My fifteen-year-old brother loves birdwatching. Recently, outside our house, we saw a black bird with dull orange feathers on its stomach.
My brother said the bird could be either a Baltimore oriole or an orchard oriole. Those are two similar-looking, but different, types of birds. Baltimore orioles are usually black and bright orange; orchard orioles are usually black and dull orange.
The bird we saw had the coloring of an orchard oriole. Normally, I’d just identify the bird as such and be done. At first glance, this makes sense: if it looks like an orchard oriole, then it probably is.
But there is more to the story. My brother pointed out that Baltimore orioles are much more common in this part of the U.S., and some Baltimore orioles are dull-colored. In my neighborhood, you would expect to find more black-and-dull-orange Baltimore orioles than black-and-dull-orange orchard orioles. So, according to my brother, the bird was more likely to be a Baltimore oriole.*
This is a totally different conclusion!
Bayes’s Theorem is a more general, formal version of this type of thinking. You use contextual information, i.e. previously known probabilities, to evaluate the probability of something you’re interested in.

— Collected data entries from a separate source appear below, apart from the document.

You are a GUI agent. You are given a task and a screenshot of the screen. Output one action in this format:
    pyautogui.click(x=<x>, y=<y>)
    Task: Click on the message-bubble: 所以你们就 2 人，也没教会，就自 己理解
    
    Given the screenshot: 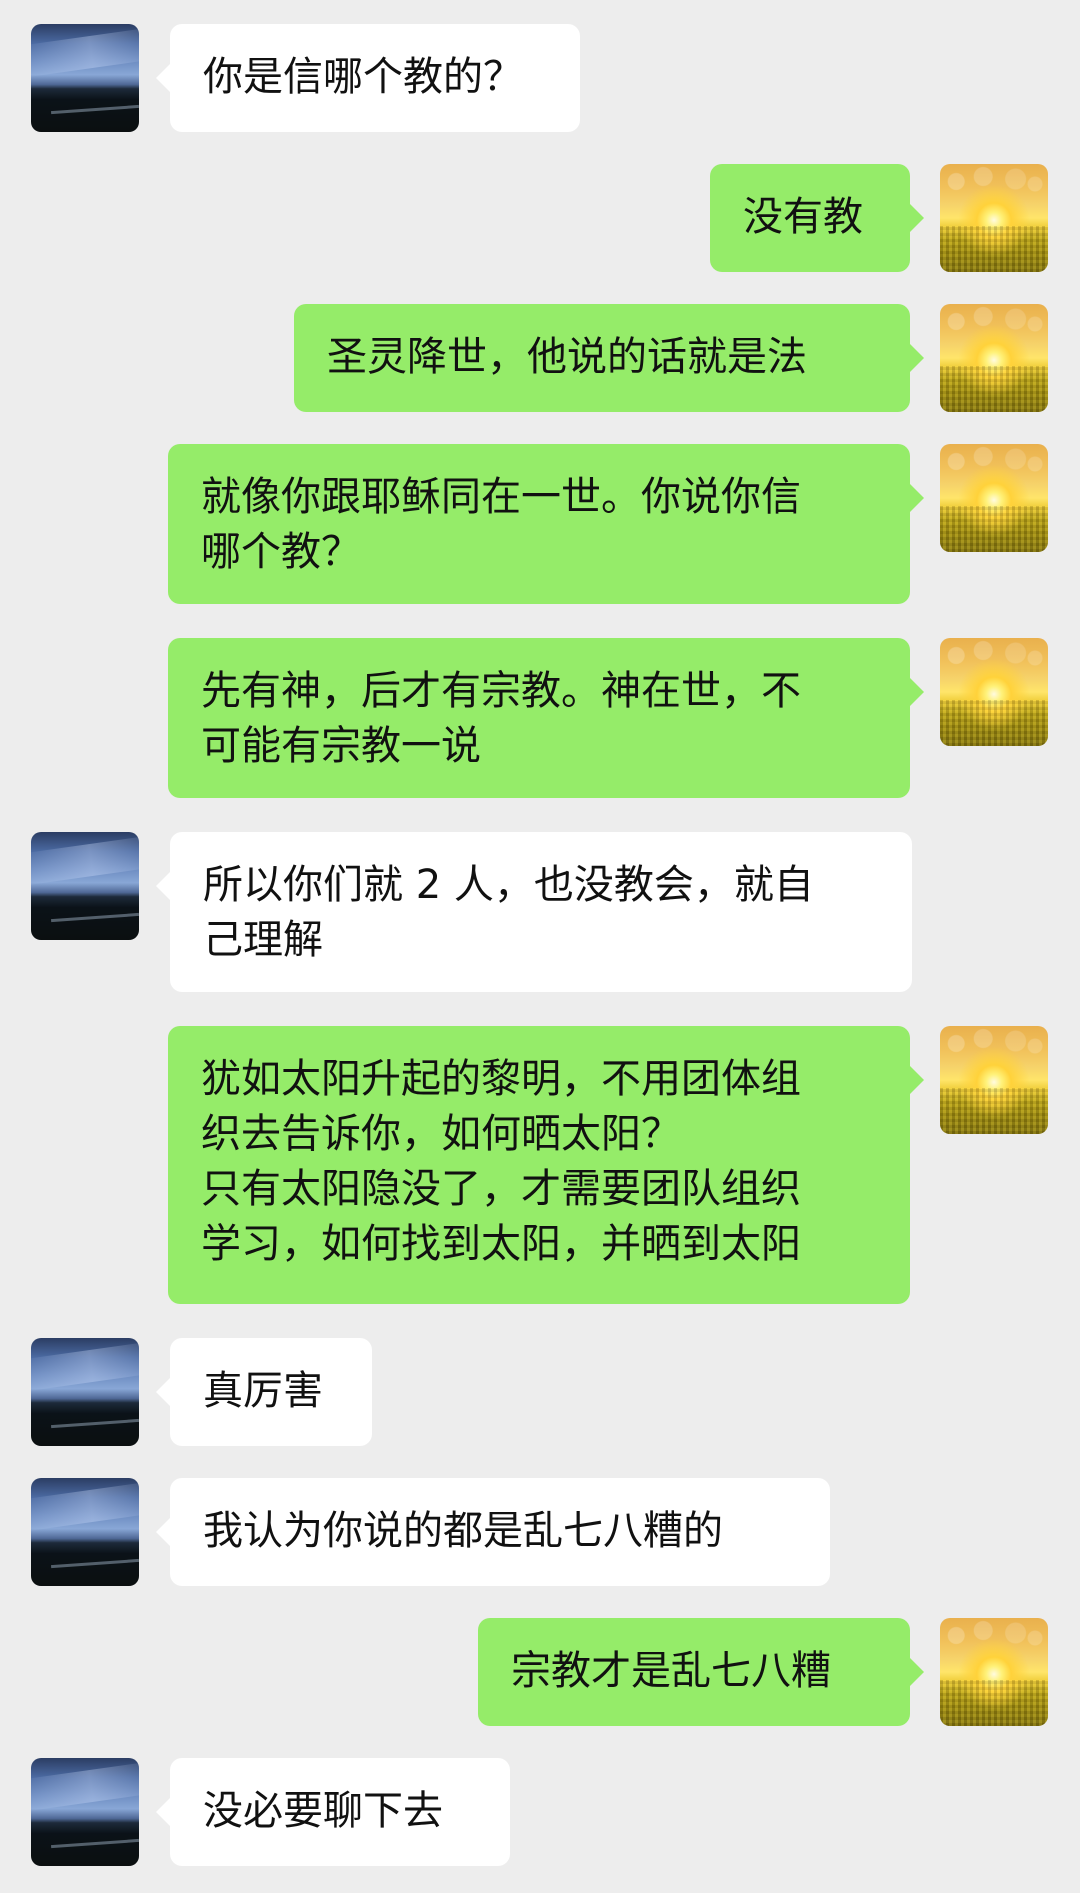 What is the action you would take?
    pyautogui.click(x=534, y=912)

Formally, it’s the statement that
P(A | B) = [P(B | A) P(A)] / P( B )
where A | B means “A given B” and P(…) is “Probability of …”.
I’ll explain that formula, and the mistake of Mlodinow’s doctor, in the upcoming posts.
References
[1] Mlodinow, L. (2009). The Drunkard’s walk: How randomness rules our lives.
*In the end, my brother concluded it was an orchard oriole after all. But it’s still a good example of this type of reasoning!